- Born: 3 March 1938 Freetown
- Died: 1990 (aged 51–52)
- Occupations: journalist, film director, novelist, poet, diplomat and activist.

= Gaston Bart-Williams =

Gaston Bart-Williams (1938–1990) was a Sierra Leonean journalist, film director, novelist, poet, diplomat and activist. He lived and worked mainly in Germany.

==Life==
Gaston Bart-Williams was born in Freetown on 3 March 1938 to Sierra Leone Creole parents. He was educated at the Prince of Wales School in Freetown and then Bo School in Bo.
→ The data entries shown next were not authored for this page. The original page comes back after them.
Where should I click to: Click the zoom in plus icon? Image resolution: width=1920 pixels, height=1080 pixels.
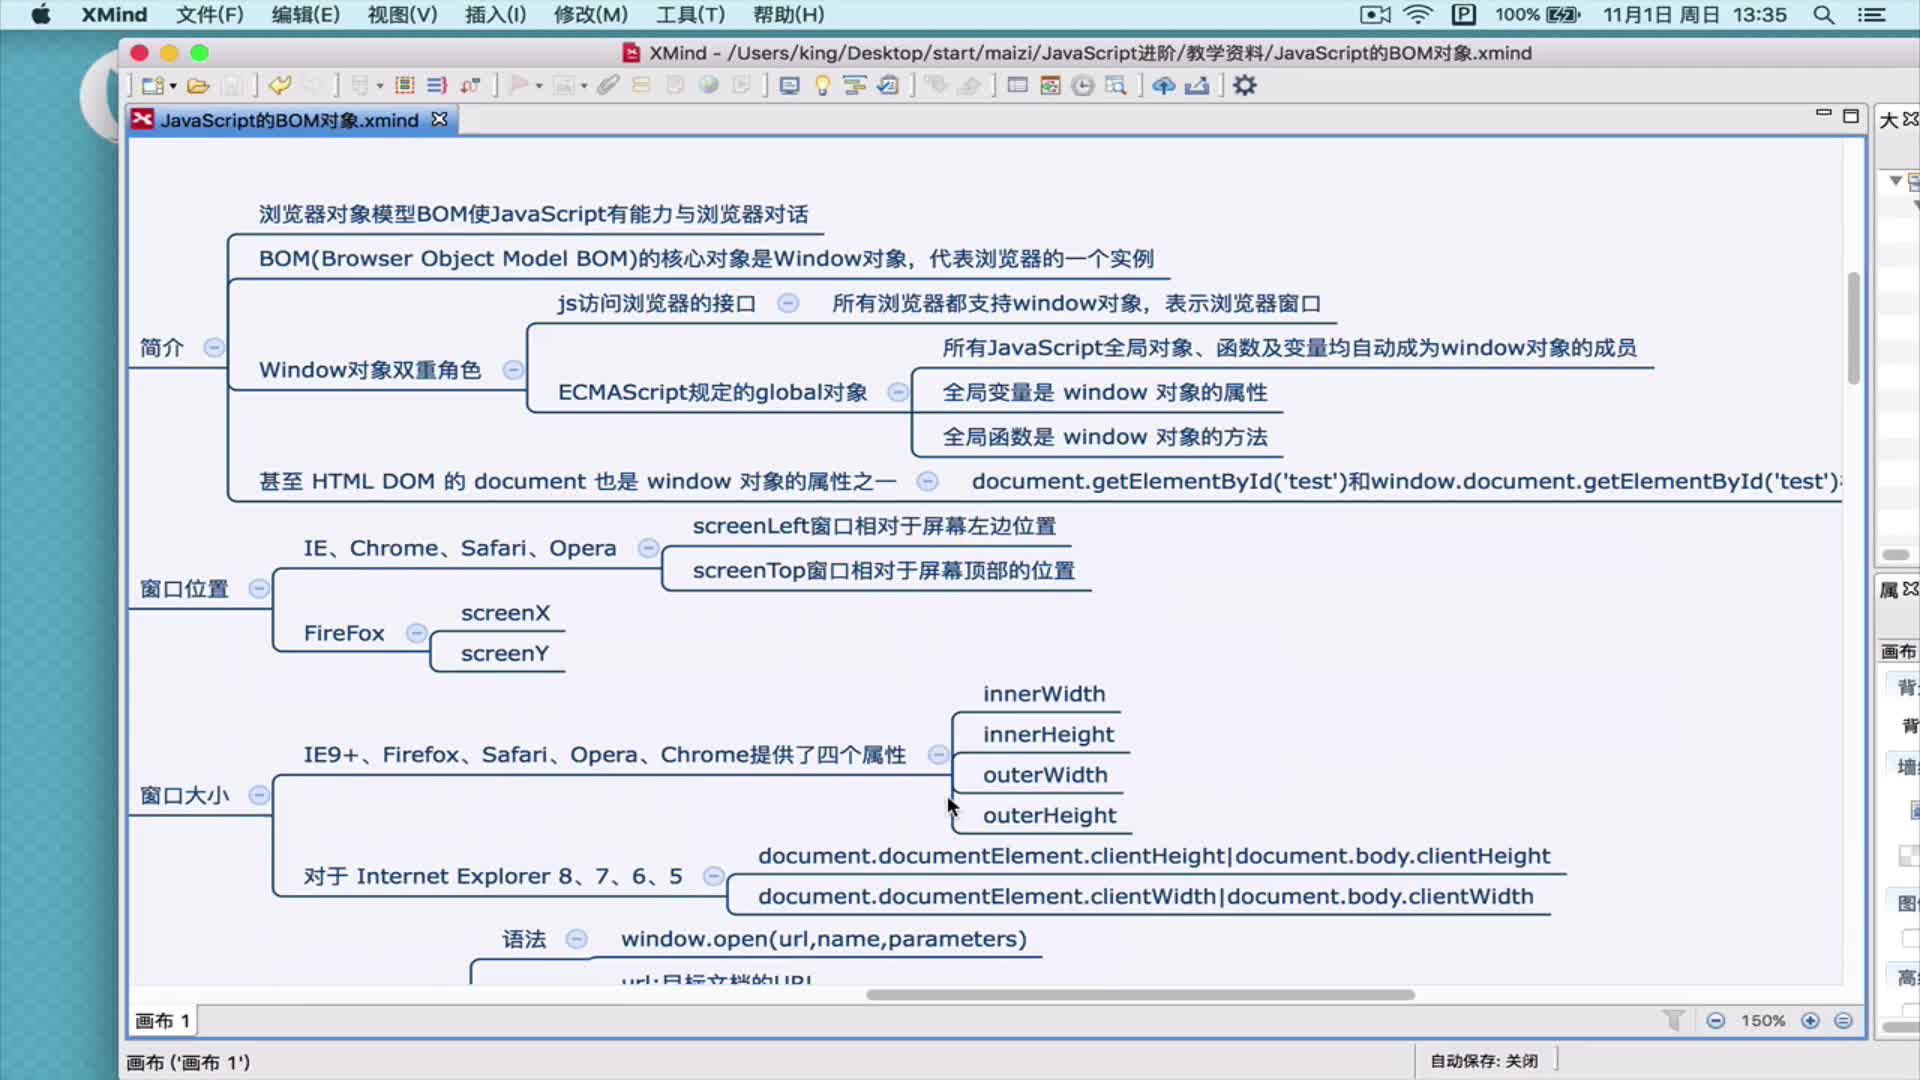1810,1021
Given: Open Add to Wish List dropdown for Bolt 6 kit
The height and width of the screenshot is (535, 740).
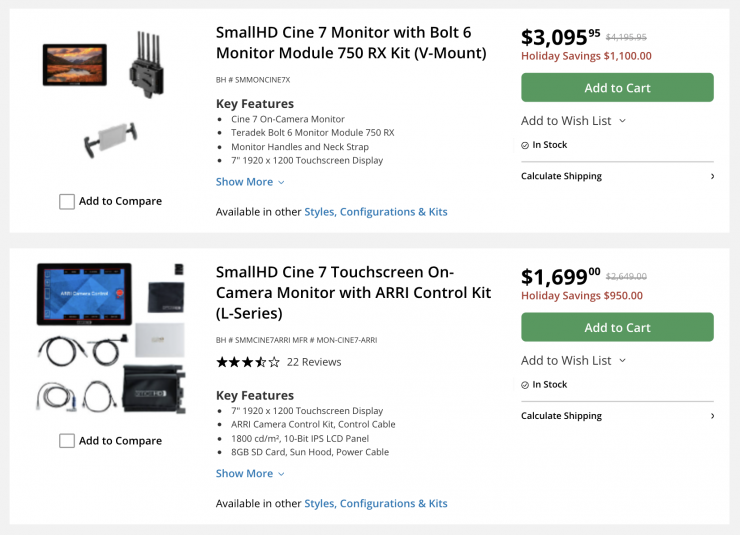Looking at the screenshot, I should tap(573, 121).
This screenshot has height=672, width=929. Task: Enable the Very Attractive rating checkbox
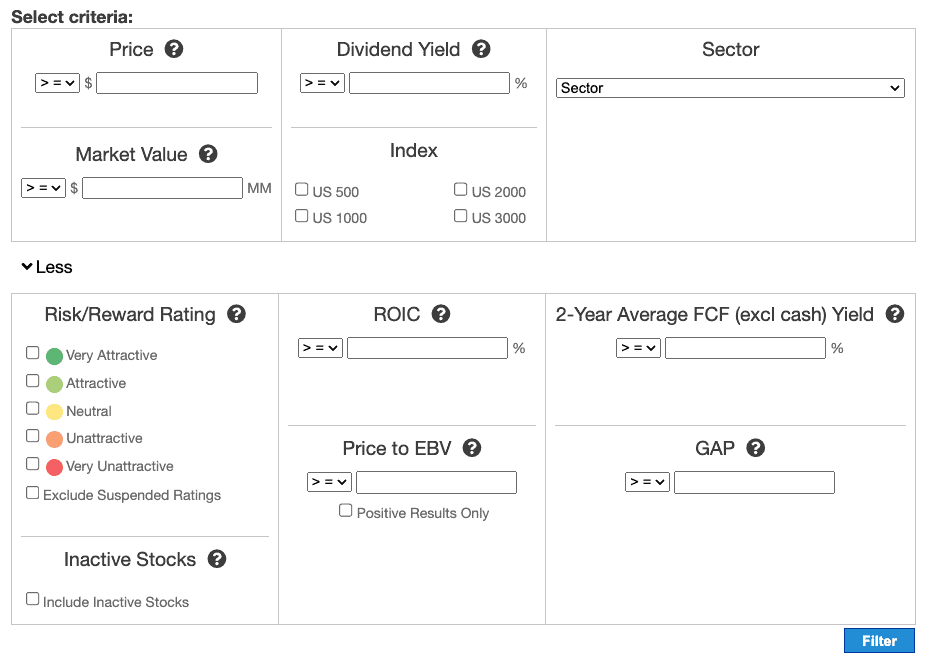(x=33, y=353)
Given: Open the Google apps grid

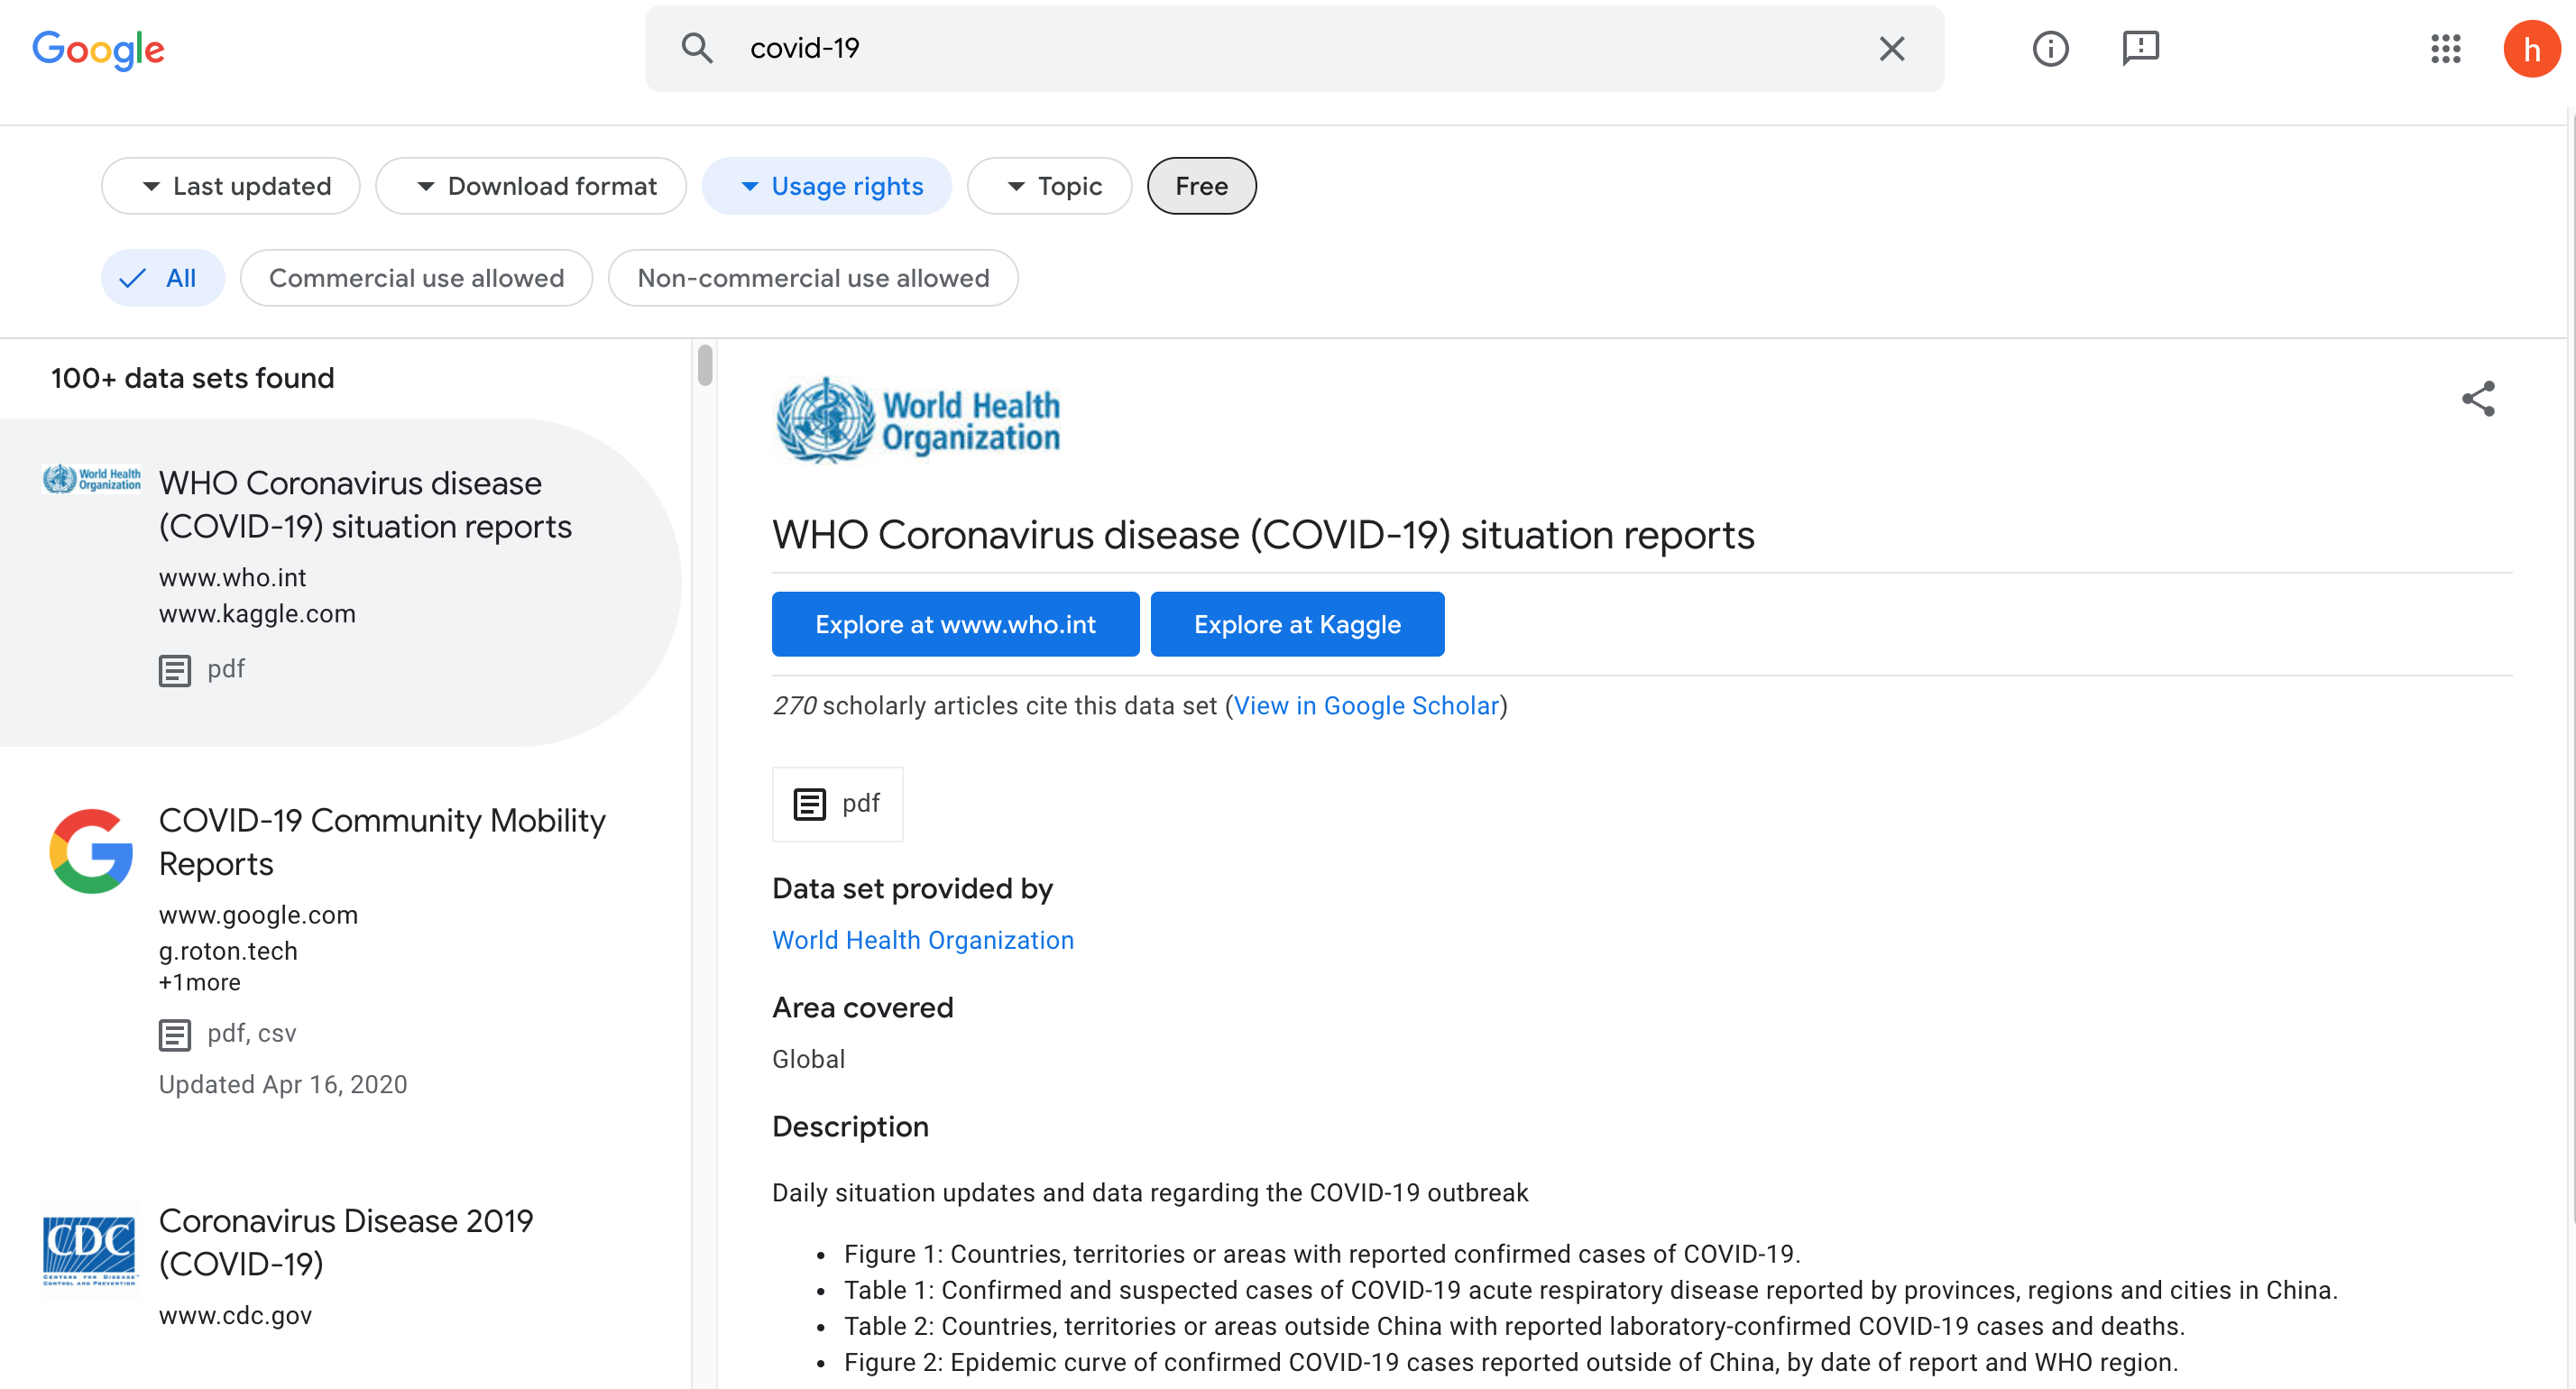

He founded the African Youth Cultural Society in 1958, and was Sierra Leone's delegate at the 1959 World Assembly of Youth in Bamako, Mali.

From 1961 to 1963, Bart-Williams studied theatre direction in the UK under Clifford Williams. He won the London Writers' Poetry Award in 1962, and the Michael Karolji International Award in 1963. In 1964, he won a cultural grant from the German London Embassy. He settled in Cologne, where he worked as a freelance writer and film director.

==Plays==
- A Bouquet of Carnations
- In Praise of Madness
- Uhuru

===Films===
- Zur Nacht, 1967
- Immer nur Mordgeschichten, 1968

==Personal life==
He is the father of German reggae singer Patrice Bart-Williams.